As a retired detective, Murphy was hired by Judy Moran to track down Lewis Moran's investments after his death. In 2011, he testified at Judy Moran's Supreme Court murder trial. She was later found guilty and sentenced to 26 years in jail for the murder of Desmond "Tuppence" Moran.

=== Costigan Commission ===
Due to Murphy's extensive list of informants and criminal connections, he was able to receive information on criminal activities of the Painters and Dockers from Billy "The Texan" Longley. He later helped The Bulletin magazine publish an exposé on the Painters and Dockers that led to the Costigan royal commission. After his involvement for exposing the corruption, he was targeted by the Painters and Dockers.

=== Collingburn Case ===
In March 1971, Niel Stanley Collingburn, a notorious criminal in Melbourne, was arrested by two policemen. Later that night, Murphy was present when Collingburn died at the hands of the police. There was conflicting evidence of the means and who was involved, with witnesses changing their story of Murphy and Stillman's involvement in Collingburn's death. The general accusation is that Stillman and Murphy attacked Collingburn, causing fatal injuries.

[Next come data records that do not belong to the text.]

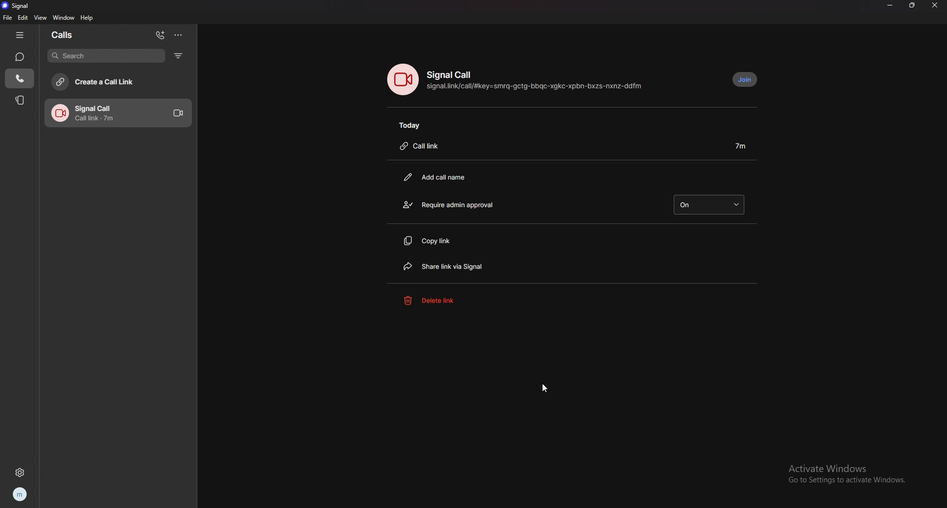  Describe the element at coordinates (22, 35) in the screenshot. I see `hide tab` at that location.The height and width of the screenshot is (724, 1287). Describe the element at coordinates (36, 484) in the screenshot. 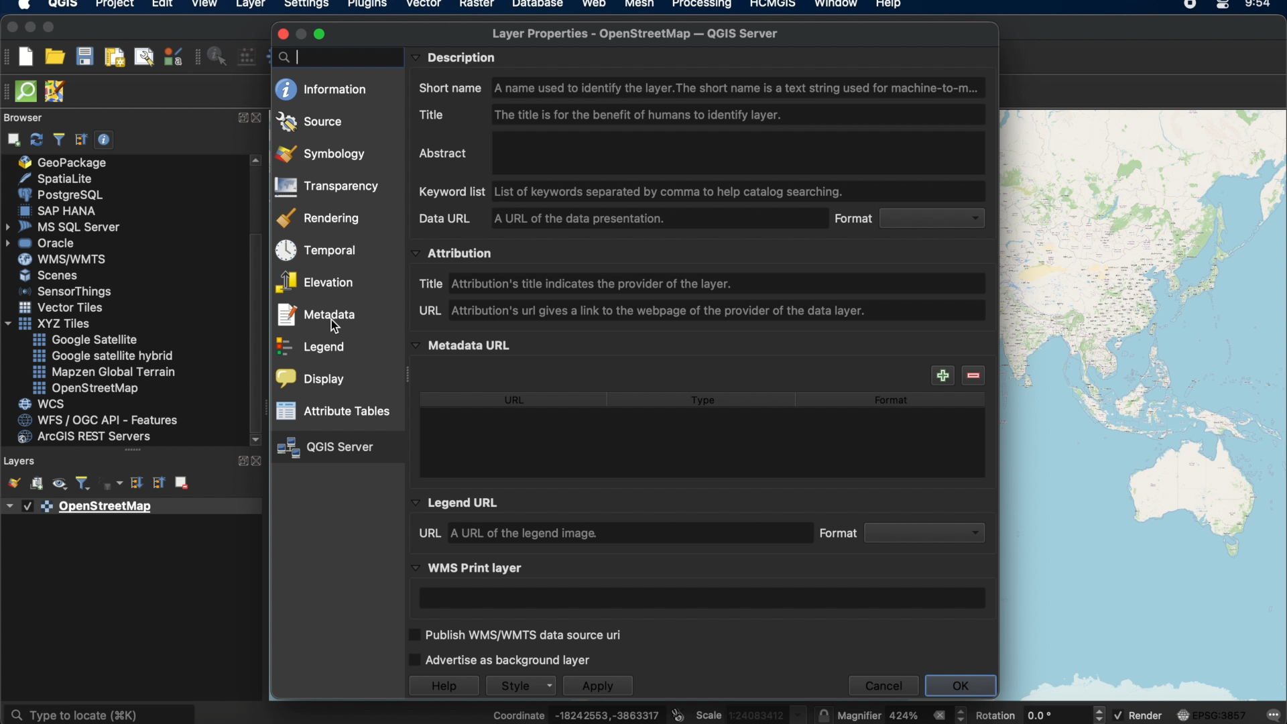

I see `add group` at that location.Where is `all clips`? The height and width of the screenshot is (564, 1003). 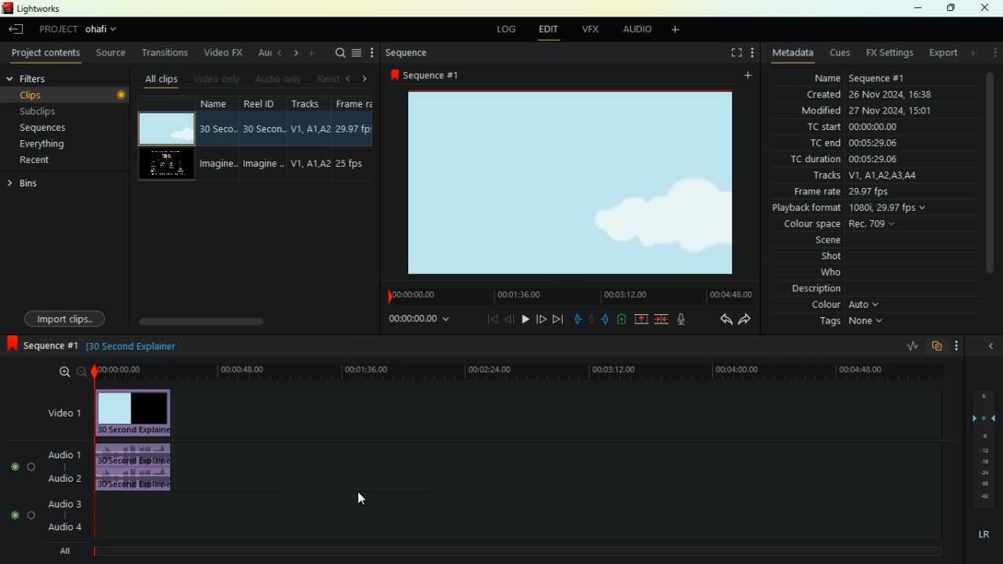 all clips is located at coordinates (161, 81).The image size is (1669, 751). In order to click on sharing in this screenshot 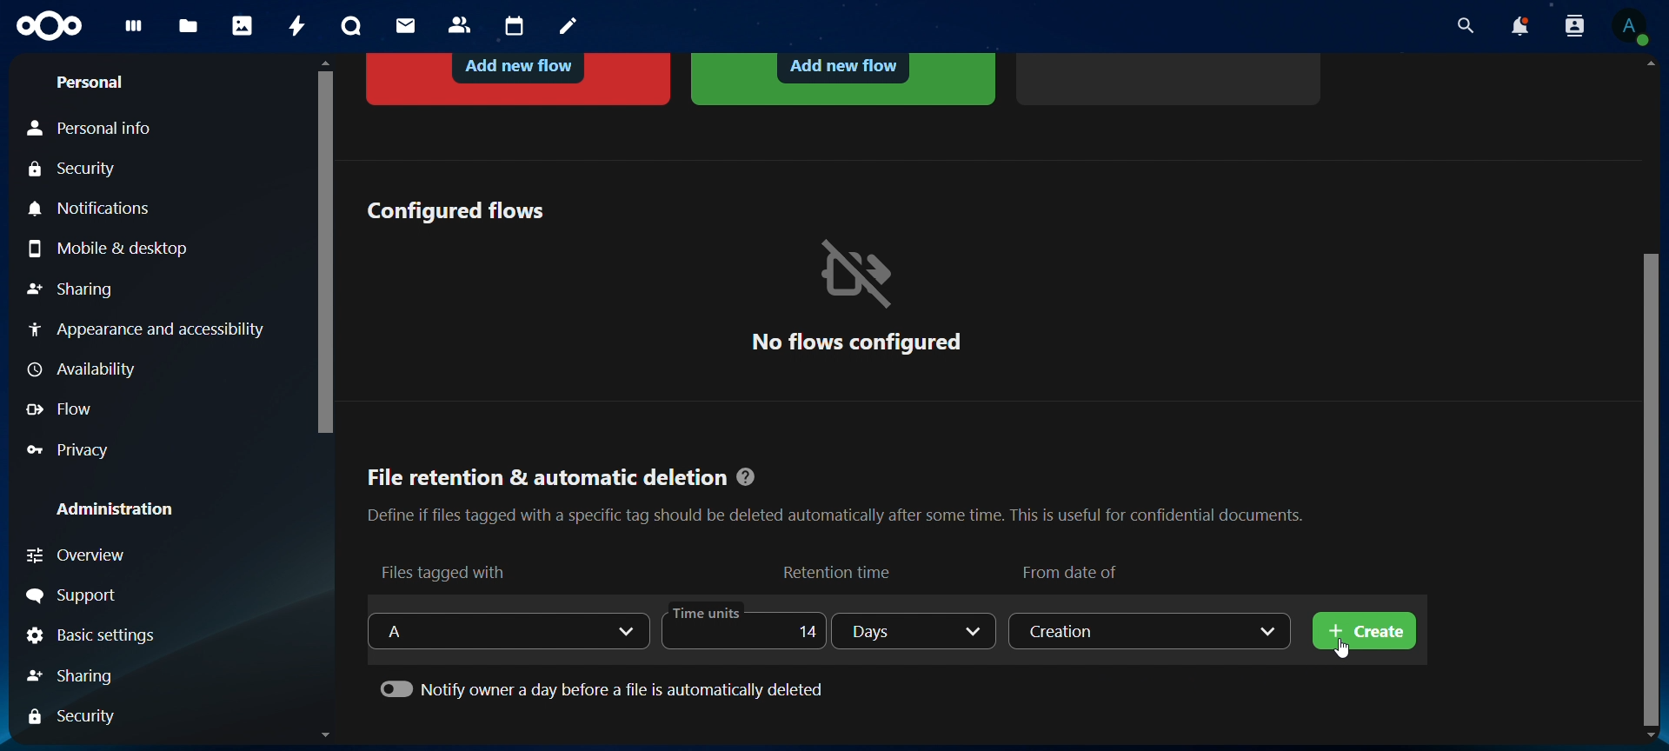, I will do `click(90, 674)`.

Murphy and Carl Stillman were charged with manslaughter after the death of Collingburn on April 8, 1971. They were acquitted by a jury in Melbourne in 1972.

== In popular culture ==

- In 2019, his career was profiled in an episode of Australian Crime Stories, an Australian true crime TV show, entitled "Murphy's Law."
- He was the subject of Vikki Petraitis' book, "Once a Copper: The Life and Times of Brian 'The Skull' Murphy."
- In 2010, Adam Shand wrote a biography about Murphy, entitled "The Skull: Informers, Hit Men and Australia’s Toughest Cop."
- He has been the subject of true crime podcast episodes, including from the Criminal Fugitives podcast and multiple episodes on Adam Shand's podcast Adam Shand at Large.